Wilhem Reich, no célebre tratado “Psicologia de massas do fascismo”, cuja primeira edição é de 1933, argumenta que o que importa para analisar o êxito de Hitler é compreender os “motivos que tornaram as massas receptivas ao engodo”. De fato, entre nós, igualmente, esse parece ser o desafio. No campo da organização da cultura os democratas foram derrotados por um discurso que explorou a questão da moralidade sexual e material nos chamados temas comportamentais. Não à toa, autoproclamados pastores, coachs de carreira, e “empreendedores” assumiram o protagonismo que numa sociedade política deve ser reservado aos cidadãos, aos partidos e aos políticos. O discurso administrativo ou managerial (Chanlat, 1999) reduziu as dimensões do humano e serviu como uma luva ao esvaziamento da política democrática. Os saberes clássicos e humanísticos foram acusados de inutilidade e seus praticantes de ideólogos e depravados. O fetiche da prosperidade ao custo do esforço individual preencheu a mentalidade de recalcados e ressentidos. O debate sobre o nosso destino comum foi ofuscado pela recusa em partilhar a sociedade com os demais, com os rebentos da democratização social.
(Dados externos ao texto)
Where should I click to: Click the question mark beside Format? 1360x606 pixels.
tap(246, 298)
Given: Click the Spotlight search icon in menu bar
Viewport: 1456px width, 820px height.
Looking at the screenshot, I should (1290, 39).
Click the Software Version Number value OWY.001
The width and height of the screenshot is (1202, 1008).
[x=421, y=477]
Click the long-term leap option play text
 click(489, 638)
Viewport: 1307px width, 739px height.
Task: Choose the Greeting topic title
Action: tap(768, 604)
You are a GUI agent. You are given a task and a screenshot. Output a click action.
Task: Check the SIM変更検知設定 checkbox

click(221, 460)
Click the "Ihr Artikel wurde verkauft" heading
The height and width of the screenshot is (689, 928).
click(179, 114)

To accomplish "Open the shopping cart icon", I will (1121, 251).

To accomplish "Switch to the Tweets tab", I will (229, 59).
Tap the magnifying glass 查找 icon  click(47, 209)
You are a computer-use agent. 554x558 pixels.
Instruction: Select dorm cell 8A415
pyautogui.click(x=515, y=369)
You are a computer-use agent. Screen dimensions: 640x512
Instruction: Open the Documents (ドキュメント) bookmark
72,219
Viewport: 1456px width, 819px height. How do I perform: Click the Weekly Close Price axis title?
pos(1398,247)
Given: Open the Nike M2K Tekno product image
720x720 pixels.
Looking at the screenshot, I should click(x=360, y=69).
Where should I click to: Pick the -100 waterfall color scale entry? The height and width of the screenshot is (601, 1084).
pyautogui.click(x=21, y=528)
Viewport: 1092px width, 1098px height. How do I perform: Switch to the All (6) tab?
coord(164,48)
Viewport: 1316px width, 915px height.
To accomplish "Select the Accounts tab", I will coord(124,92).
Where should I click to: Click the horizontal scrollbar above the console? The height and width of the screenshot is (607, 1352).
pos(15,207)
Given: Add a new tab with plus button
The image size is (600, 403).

Na verdade, o fim da sociedade de afluência e a percepção da possibilidade de exclusão derivada do desemprego estrutural libertou impulsos antissociais que beiram a psicopatia nas massas.
O mal-estar de nosso tempo não será superado pela vitória eleitoral sobre o que aí está. A organização da cultura é o caminho para vencer o individualismo obsessivo e o culto da morte que desfibram a sociedade brasileira. Aos intelectuais é reservada a tarefa de recuperar e reorganizar o debate público, para além do nível de insultos e arrogância que inundam as redes sociais. É preciso educar a população e construir a agenda democrática capaz de delinear um futuro de esperanças. É fundamental vencer a tirania do “mercado” e recuperar a centralidade da política como produtora de consensos. A hora não é dos resignados, mas dos perseverantes e construtores.
Referências
BACHA, Edmar L. “O Rei da Belíndia: uma fábula para tecnocratas”, Bacha Collection. Rio de Janeiro: Iepe/ Casa das Garças, 1974, pp. 57-61.
CHANLAT, Jean-François. Ciências Sociais e Management. São Paulo: Editora Atlas, 1999.
GÉNÉREAUX, Jacques. O horror político: o horror não é econômico. Rio de Janeiro: Bertrand Brasil, 1998.
NOVAIS, Fernando Antonio; MELLO, João Manuel Cardoso de. “Capitalismo tardio e sociabilidade moderna”. In: História da vida privada no Brasil : contrastes da intimidade contemporânea[S.l: s.n.], 1998.
REICH, Wilhelm. Psicologia de Massas do fascismo. 3ª edição. São Paulo: Martins Fontes, 2001.
VEBLEN, Torsthein. Citado por Richard Schaefer. Sociologia. São Paulo: McGraw-Hill, 2006.